Collected data entries
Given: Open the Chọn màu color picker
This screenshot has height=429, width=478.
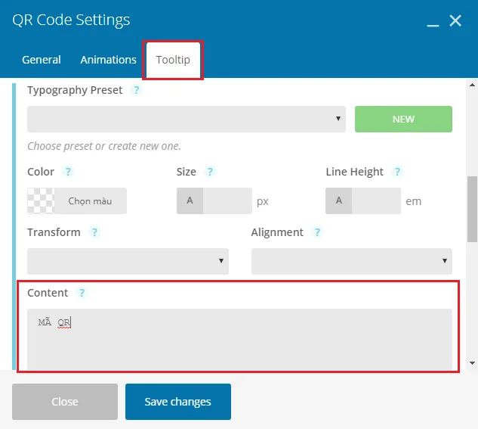Looking at the screenshot, I should (77, 201).
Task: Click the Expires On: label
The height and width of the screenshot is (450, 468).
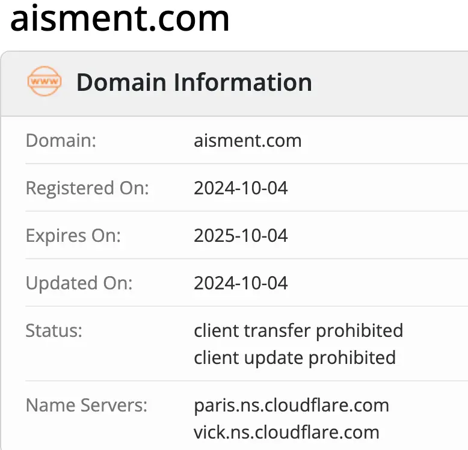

◆ **What is required**: Copy out all the entries precisely. No images.

◆ **Answer to this exercise**:
Given: Open the Chọn màu color picker
This screenshot has height=429, width=478.
Looking at the screenshot, I should (77, 201).
Task: Click the Expires On: label
The height and width of the screenshot is (450, 468).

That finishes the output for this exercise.